FILM REVIEW: Denis Villeneuve's "Dune" is top-tier science fiction
Frank Herbert’s original Dune novel, a beast of a sci-fi story painted on the largest canvas – that is, the canvas that exists in the collective mind’s eye – filled with political intrigue and weighty philosophical concepts, was a frustratingly impenetrable read for me. I’d say it was down to its prose, in which things are explained so thoroughly and often that it was somehow just as confusing if it was under-explained.

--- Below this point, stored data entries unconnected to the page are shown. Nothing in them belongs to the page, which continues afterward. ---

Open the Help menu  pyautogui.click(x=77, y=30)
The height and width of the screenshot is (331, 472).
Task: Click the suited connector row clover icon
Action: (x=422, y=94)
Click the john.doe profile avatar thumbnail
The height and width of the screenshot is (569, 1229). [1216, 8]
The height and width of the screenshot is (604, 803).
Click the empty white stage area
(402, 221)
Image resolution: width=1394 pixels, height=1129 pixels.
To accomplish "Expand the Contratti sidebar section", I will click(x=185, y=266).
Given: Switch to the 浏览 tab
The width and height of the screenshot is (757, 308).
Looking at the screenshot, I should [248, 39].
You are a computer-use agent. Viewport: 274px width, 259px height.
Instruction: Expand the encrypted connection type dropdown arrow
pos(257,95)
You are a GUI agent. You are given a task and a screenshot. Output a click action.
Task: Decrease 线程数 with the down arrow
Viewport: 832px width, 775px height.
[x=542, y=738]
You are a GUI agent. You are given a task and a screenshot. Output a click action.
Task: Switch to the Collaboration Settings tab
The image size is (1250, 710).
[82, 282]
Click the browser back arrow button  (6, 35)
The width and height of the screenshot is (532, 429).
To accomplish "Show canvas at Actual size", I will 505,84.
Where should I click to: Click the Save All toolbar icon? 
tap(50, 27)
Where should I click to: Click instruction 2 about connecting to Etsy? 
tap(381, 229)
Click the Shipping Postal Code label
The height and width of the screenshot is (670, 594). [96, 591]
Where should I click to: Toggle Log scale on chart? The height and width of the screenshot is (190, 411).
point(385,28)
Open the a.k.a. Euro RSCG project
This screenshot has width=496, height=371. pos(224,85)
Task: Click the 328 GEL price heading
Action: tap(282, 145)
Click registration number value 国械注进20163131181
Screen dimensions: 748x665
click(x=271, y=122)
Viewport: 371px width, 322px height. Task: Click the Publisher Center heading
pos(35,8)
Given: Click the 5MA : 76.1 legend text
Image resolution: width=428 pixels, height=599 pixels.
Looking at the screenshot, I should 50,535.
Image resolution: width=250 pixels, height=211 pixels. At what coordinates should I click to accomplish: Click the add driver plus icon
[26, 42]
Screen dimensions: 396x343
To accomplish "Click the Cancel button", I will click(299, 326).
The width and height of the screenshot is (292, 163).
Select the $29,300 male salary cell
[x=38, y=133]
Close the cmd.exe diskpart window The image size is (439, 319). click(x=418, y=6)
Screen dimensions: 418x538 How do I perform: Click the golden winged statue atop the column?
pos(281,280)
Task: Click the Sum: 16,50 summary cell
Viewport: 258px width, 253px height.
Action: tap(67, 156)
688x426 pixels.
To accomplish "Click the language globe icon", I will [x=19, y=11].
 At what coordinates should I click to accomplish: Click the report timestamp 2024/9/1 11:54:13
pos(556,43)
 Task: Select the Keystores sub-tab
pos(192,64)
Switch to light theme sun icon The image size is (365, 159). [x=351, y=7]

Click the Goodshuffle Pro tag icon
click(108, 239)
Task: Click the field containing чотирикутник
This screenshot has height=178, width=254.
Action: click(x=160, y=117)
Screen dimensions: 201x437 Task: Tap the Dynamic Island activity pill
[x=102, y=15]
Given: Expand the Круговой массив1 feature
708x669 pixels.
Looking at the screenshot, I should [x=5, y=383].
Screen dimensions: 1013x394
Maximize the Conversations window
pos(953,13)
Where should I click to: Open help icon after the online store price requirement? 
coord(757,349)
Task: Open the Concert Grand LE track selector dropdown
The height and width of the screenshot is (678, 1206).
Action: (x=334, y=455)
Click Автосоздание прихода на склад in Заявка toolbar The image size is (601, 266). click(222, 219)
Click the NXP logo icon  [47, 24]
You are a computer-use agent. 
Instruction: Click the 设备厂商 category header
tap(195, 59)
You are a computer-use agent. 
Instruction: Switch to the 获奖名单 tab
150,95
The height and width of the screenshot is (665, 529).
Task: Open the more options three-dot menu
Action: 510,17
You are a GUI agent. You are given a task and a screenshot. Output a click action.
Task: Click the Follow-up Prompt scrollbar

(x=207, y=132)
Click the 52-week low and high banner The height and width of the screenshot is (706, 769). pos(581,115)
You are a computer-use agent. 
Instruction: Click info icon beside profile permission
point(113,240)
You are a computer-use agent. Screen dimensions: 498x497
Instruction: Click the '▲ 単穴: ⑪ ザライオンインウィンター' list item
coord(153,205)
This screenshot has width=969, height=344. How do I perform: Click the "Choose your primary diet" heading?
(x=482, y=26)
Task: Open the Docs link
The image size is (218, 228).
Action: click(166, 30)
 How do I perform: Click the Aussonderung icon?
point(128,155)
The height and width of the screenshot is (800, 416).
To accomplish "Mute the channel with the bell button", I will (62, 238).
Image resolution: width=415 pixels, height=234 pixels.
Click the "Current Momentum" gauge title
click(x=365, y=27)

But the imagination radiating from the work is irresistible and compelling; certainly it’s irresistible to Hollywood, where various creatives attempted a slew of adaptations that pleased a few but not hitting the mark.
Enter French Canadian auteur filmmaker Denis Villeneuve, who’d recently pulled off the impossible with style and grace by making a worthy Blade Runner sequel in Blade Runner 2049. Once again, he’s done what I thought impossible and translated this ponderous tome, with extreme fidelity, into a thrilling piece of science fiction cinema.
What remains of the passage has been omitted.